To get a complete set of anything you have to define what a complete set is.  
Some sets might be easy to define while others might be more nuanced.

In regards to game collecting, there are to many variables the community has to settle on general rules, and while some people try to debate nuance of those details as too exclude Stadium Events, I’ve been following the collecting community, especially this one from NintendoAge since at least 2015, and the generally accepted rules that apply to a game/release are:

  • Was the game officially licensed?
  • Does it have a unique serial code on the cartridge (excluding revision numbers)?
  • Was it made for the NES and specifically the US market?
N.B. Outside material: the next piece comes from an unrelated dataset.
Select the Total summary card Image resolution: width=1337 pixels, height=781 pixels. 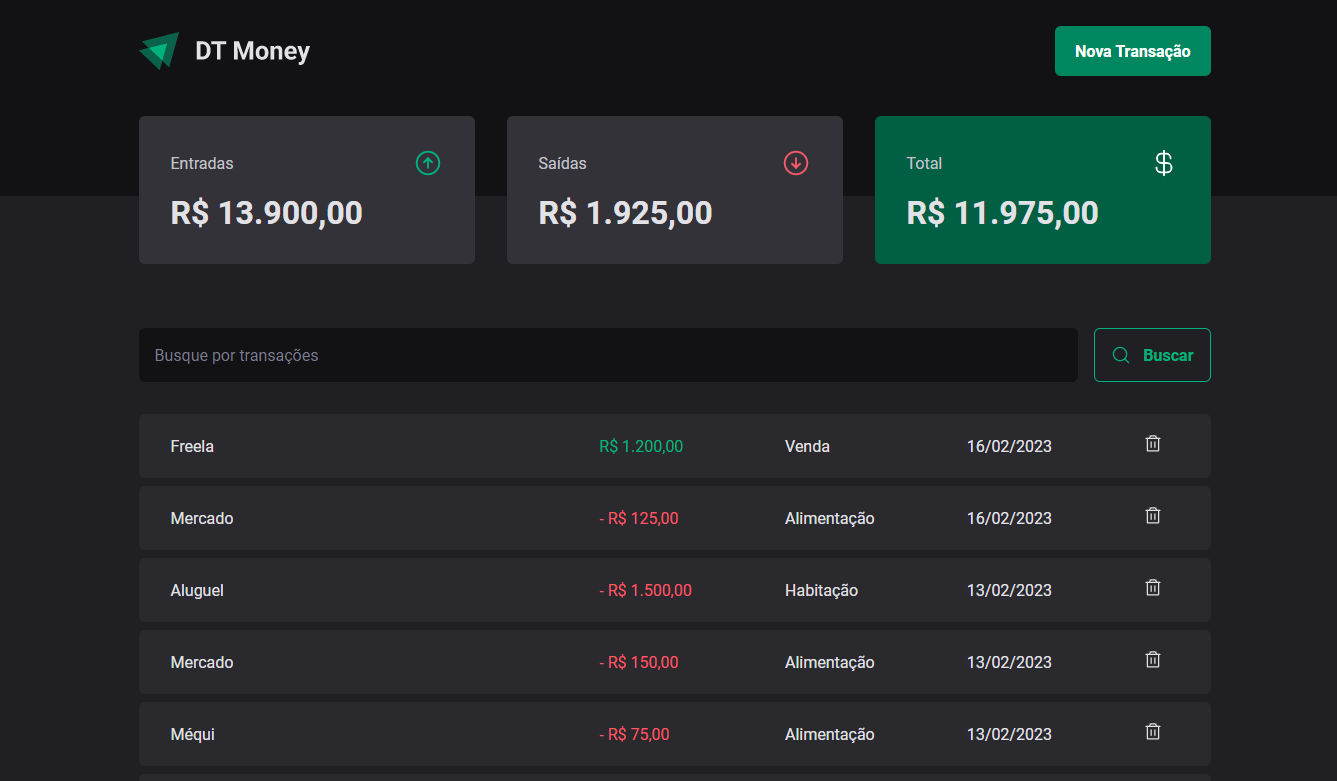point(1042,190)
If you answer yes to all three, then the game is considered necessary for your set.  And of course, this creates “have”s overlords who must justify that $2k-15k purchase they made for the game so they adamantly and vehemently argue over that serial code rule because that’s the smoking gun that makes this a “different game” for the set list.


But then all the Joe Normies are all “Waaaaa, but they are the same game with a different title card. It’s not a necessary game!” Which isn’t entirely invalid and is fine for them, personally, if they want to define a set without the serial rule and  instead replace the verbiage with something like an “official retail release”.

But, it seems as a community at-large, we have settled to agree with the “have”s that SE is a must-have cartridge for a complete set.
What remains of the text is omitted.